O relacionamento entre Bielsa e o grupo também carregou tensões ao longo do ciclo. Suárez revelou, em 2024, que jogadores chegaram a pedir coletivamente ao treinador que ao menos os cumprimentasse pela manhã. Valverde, um dos líderes do elenco, confirmou a versão. Num ambiente já desgastado por esses atritos, a lesão de Arrascaeta — um dos poucos jogadores com capital simbólico suficiente para unir o grupo — chega num momento de fragilidade que vai além do aspecto físico.

O que Arrascaeta representava no esquema de Bielsa A panturrilha de Arrascaeta e
O que Arrascaeta representava no esquema de Bielsa A panturrilha de Arrascaeta e

O Uruguai no Grupo H e o que ainda pode ser salvo

A estreia da Celeste acontece em 15 de junho, contra a Arábia Saudita, no Hard Rock Stadium, em Miami — o mesmo palco que já recebeu finais de grandes torneios sul-americanos.

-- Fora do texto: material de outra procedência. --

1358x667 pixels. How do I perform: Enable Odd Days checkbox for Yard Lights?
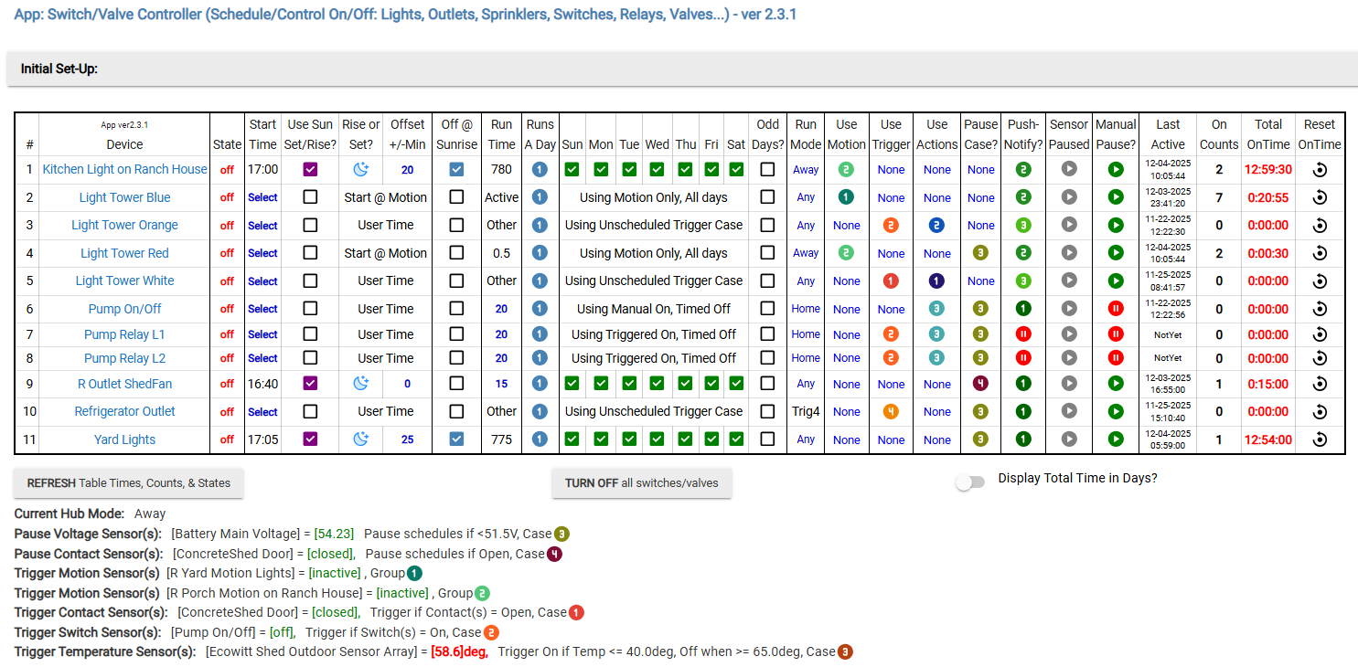coord(767,439)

O Grupo H tem Espanha como favorita clara e Cabo Verde como adversária teoricamente acessível, mas o Uruguai precisará de pontos desde o primeiro jogo para não se colocar numa situação de pressão antes do confronto com os espanhóis.

Historicamente, o Uruguai sabe jogar Copas sem suas principais peças. Em 1950, no Maracanã, a Celeste venceu o Brasil por 2 a 1 com um elenco que poucos apostavam. Em 2010, Forlán carregou um time sem Suárez suspenso até as semifinais. A resiliência é parte da identidade uruguaia no futebol. Mas Bielsa tem 13 dias para encontrar uma solução tática concreta — e o relógio começou a contar no momento em que Arrascaeta parou de correr no treino desta terça-feira, 2 de junho.